• [EXERCISE]
Report every line below that carries the word "magnifier".

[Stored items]
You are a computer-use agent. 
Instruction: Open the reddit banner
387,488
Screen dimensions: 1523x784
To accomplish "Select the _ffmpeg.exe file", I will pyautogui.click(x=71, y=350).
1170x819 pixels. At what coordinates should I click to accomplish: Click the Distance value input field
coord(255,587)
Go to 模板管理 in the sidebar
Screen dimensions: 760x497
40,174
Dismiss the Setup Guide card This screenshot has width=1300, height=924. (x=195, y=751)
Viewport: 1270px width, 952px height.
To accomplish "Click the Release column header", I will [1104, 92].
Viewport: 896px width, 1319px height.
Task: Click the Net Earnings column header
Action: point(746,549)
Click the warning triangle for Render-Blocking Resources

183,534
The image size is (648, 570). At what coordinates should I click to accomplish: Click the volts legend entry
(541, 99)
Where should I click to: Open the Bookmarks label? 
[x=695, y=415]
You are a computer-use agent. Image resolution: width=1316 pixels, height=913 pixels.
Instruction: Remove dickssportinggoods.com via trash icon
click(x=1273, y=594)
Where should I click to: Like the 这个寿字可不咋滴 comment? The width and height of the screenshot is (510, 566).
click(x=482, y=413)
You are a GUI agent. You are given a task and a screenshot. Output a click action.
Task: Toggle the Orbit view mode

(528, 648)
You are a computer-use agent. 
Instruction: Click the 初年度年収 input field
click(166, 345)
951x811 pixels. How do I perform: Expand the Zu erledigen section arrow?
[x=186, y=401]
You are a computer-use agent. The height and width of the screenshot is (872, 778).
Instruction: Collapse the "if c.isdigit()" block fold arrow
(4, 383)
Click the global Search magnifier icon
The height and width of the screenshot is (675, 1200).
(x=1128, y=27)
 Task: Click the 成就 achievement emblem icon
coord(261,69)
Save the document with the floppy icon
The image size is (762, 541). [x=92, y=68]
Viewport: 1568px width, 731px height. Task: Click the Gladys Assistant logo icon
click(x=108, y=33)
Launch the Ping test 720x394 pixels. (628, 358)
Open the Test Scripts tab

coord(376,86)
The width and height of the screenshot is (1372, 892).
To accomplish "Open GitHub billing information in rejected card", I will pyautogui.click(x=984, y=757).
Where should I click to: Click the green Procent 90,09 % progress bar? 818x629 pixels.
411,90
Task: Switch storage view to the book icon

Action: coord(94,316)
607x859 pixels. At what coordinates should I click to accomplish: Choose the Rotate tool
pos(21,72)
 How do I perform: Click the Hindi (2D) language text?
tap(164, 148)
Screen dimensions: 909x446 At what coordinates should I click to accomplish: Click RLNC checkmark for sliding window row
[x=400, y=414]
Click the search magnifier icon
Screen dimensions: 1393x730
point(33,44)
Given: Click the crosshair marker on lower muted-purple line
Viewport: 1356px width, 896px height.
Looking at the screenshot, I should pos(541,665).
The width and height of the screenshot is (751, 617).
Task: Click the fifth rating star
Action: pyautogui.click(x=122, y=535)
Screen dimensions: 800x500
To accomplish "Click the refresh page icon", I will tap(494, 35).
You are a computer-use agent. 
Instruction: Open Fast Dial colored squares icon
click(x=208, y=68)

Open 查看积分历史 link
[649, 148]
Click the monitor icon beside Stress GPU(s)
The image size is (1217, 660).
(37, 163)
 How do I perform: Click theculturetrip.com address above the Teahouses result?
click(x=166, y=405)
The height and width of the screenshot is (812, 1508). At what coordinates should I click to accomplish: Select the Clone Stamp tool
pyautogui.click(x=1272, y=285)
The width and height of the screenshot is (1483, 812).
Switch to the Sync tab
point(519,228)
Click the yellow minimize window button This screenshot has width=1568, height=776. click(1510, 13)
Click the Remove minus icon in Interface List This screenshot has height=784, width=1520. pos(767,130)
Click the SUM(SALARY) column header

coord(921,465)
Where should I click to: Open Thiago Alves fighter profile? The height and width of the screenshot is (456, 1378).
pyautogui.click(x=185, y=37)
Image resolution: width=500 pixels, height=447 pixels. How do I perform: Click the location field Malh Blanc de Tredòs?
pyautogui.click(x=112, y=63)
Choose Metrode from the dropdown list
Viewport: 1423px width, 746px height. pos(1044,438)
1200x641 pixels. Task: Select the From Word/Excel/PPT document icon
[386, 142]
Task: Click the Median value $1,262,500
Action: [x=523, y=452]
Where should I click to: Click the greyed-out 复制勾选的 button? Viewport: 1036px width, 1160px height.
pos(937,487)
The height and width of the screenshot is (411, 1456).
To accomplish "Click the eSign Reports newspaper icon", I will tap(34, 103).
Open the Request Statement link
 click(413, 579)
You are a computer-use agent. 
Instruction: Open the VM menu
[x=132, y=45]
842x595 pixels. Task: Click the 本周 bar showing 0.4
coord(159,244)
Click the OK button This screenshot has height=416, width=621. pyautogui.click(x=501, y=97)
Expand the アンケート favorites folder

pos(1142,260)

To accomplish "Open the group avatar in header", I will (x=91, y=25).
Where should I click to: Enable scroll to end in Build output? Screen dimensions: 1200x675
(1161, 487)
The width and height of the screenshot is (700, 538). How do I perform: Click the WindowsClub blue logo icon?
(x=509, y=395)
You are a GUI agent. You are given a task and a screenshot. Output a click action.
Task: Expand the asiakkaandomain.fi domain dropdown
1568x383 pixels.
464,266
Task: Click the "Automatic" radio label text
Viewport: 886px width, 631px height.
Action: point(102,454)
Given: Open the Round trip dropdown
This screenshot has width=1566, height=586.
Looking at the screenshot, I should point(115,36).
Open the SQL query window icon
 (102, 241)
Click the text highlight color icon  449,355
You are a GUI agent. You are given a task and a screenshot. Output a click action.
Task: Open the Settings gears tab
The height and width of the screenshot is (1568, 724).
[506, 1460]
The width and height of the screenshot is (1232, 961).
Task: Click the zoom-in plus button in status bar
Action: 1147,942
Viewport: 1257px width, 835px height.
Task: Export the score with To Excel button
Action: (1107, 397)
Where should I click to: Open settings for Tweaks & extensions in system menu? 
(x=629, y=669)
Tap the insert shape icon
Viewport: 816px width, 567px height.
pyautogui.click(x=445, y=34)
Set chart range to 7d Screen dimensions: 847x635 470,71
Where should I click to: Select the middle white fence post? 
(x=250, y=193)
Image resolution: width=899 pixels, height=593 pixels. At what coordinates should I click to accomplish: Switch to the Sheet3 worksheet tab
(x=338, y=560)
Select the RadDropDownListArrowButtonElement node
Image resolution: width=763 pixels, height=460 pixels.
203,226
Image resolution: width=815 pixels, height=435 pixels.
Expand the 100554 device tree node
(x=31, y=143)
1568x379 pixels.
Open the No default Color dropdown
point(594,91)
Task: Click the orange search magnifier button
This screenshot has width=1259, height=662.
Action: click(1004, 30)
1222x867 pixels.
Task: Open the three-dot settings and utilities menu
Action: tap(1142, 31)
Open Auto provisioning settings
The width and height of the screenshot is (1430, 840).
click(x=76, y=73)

• [TASK OUTPUT]
Click the global Search magnifier icon
Click the search magnifier icon
Task: Click the orange search magnifier button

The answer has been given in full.